Over a series of Saturdays, myself and fellow attendees at the Leeds College of Art learnt the processes involved in printmaking. From scratching patterns into plastic and using rollers to apply inks of every colour, to wheeling ancient-looking printing presses with the eager anticipation of the outcome, this five-week course provided an introduction to some of the main forms of this craft.
For the first of our five sessions we tried monoprinting using paper stencils to make unique multi-coloured relief prints. Designs could range from bold abstract shapes to intricately cut creations; each had their own effect when printed with different inks using the school’s impressive print rollers. I loved experimenting with layers of pattern and colour to form striking collages as shown in the picture below.
Our second week introduced us to collograph learning both relief and intaglio printing. We created boards from layers of materials with different textures and depths to ink up and create relief prints (with the ink laying on the surface), then tackled the trickier task of intaglio (where the ink rests in the gaps and damp paper is used for the prints). The latter was a messy challenge but produced some interesting effects.
Many of us already had some experience of linocuts and it was a welcome change to try a very different printmaking method. Carving into a tile made of clay-like material, designs ranged from intricate florals to graphic shapes, each producing clean, crisp prints. Working with a smaller scale than previously, the card crafters among us had great fun creating colourful toppers for our collections.
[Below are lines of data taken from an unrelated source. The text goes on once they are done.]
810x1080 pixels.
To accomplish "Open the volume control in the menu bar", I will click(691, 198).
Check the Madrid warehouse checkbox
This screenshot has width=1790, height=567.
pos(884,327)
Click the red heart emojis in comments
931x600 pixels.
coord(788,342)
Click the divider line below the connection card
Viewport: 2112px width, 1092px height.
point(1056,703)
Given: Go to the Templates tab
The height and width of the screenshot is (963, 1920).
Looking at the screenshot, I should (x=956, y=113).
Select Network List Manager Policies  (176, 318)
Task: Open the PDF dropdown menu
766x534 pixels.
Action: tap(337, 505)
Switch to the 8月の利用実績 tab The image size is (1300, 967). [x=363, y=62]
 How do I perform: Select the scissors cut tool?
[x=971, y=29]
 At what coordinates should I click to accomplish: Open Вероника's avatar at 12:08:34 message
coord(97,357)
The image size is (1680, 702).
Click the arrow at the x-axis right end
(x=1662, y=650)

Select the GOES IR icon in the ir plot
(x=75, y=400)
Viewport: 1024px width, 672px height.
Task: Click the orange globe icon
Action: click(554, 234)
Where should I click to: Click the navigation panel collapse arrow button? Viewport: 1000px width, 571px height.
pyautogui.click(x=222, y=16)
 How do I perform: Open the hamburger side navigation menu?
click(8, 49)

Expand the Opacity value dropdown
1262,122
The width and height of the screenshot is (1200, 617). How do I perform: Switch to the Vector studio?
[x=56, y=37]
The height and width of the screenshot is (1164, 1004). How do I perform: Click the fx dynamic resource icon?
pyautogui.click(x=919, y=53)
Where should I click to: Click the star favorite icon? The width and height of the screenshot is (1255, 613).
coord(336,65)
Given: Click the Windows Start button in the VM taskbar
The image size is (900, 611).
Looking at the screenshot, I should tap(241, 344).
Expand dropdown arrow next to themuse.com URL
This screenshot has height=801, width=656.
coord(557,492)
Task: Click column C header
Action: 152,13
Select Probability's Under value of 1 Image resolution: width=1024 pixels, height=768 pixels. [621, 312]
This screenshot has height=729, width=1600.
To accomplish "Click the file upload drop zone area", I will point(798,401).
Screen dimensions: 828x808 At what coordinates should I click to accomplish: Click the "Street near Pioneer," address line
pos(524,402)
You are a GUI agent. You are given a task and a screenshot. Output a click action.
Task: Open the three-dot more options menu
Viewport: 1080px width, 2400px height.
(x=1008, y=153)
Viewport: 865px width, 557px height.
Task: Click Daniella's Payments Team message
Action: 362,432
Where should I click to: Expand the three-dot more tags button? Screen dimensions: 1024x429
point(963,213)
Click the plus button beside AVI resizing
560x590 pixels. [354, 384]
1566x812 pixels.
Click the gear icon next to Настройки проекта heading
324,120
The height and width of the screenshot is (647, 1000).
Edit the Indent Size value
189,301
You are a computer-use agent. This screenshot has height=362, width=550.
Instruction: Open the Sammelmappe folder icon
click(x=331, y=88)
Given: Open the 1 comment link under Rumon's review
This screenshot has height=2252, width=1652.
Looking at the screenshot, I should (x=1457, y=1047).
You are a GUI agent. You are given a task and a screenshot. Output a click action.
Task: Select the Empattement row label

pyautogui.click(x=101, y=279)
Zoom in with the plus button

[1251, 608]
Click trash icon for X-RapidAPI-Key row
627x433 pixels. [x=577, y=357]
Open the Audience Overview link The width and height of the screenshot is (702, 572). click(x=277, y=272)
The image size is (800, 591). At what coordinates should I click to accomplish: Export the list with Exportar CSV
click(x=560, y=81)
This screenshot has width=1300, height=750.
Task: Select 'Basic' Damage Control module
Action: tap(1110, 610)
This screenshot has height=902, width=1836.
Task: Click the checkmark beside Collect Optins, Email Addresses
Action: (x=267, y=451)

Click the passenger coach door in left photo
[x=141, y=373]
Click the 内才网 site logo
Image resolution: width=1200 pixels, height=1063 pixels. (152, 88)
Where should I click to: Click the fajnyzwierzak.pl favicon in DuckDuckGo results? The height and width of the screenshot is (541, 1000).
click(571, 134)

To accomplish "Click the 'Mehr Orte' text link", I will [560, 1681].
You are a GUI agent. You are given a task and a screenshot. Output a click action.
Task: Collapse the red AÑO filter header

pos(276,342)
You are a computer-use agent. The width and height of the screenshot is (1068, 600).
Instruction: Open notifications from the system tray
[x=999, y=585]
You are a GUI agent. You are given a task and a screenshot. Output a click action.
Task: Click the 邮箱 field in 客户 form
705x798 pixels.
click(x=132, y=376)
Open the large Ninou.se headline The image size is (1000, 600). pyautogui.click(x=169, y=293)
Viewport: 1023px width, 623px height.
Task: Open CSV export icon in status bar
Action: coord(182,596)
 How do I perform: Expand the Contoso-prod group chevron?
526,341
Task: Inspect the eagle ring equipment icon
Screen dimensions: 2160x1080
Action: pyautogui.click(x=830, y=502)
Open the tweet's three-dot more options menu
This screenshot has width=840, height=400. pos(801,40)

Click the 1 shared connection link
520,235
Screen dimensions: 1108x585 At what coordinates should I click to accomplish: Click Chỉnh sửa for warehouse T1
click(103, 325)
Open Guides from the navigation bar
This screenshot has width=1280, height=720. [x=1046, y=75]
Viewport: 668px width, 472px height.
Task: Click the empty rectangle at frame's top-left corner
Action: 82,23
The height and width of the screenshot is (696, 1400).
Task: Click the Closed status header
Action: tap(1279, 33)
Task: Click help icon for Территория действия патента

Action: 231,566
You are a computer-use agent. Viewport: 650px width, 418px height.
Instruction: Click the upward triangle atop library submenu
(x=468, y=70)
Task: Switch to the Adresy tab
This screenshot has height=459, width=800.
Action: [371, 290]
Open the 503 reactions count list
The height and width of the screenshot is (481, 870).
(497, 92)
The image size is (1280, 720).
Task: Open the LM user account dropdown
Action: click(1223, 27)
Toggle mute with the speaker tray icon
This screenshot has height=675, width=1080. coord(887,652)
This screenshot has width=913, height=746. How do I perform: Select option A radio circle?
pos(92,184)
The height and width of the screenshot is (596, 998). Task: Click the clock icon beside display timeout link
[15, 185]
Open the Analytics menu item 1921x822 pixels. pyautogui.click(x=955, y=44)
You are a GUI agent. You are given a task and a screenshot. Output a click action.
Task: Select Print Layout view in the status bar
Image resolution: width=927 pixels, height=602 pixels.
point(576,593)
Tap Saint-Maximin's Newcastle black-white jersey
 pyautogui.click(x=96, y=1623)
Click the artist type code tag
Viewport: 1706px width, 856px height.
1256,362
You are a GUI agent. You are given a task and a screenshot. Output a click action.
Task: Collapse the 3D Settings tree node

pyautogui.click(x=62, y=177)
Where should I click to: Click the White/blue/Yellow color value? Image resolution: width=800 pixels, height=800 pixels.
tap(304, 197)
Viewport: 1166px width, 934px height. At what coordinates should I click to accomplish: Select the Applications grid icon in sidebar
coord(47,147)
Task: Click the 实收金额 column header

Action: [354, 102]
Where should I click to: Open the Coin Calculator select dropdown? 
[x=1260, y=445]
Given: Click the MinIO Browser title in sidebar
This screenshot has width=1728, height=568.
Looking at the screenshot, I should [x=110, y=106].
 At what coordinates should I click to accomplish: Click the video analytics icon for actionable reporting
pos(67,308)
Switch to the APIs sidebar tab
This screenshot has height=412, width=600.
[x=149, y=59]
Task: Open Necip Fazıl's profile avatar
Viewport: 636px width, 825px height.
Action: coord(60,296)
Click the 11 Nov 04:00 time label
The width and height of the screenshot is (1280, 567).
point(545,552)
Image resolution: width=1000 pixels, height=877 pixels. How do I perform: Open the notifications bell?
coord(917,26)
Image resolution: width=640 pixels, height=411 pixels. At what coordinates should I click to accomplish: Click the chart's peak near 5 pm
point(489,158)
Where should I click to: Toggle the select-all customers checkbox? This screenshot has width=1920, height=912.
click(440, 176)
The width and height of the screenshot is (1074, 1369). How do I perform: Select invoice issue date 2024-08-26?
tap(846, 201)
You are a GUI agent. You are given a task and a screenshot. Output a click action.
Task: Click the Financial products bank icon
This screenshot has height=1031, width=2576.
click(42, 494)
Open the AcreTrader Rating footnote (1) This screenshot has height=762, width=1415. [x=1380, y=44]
Reduction lino in week four allowed us to develop our skills further with the more challenging task of working in stages to create prints of multiple components, carving away at the same tile to form each stage of one image. Understanding the results of our mark-making on the print could be quite confusing but the vivid images produced were really effective.
Our fifth and final week seemed to have come all too soon but there was still time to learn one last type of printmaking – drypoint, another form of intaglio printing. A favourite with those who enjoy illustration, we carved pictures into acetate boards before inking them up and printing onto damp paper. The combination of subtle colour with fine detailed drawings made for very unique prints.
Five weeks, five skills, and a folder-full of fascinating results to take home, this short course proved that the art of printmaking is one you could easily spend a lifetime honing. The method is repetitive yet each outcome is unique, and makers rely on luck as well as creativity in a process as engaging as it is meditative. So if you’re looking for an addictive new hobby, printmaking is well worth a try.
A big thank you to our tutors Alex and Mick for a fantastic course. Unfortunately, this course won’t be running in the near future at the Leeds College of Art but you can find similar classes at the Leeds Print Workshop.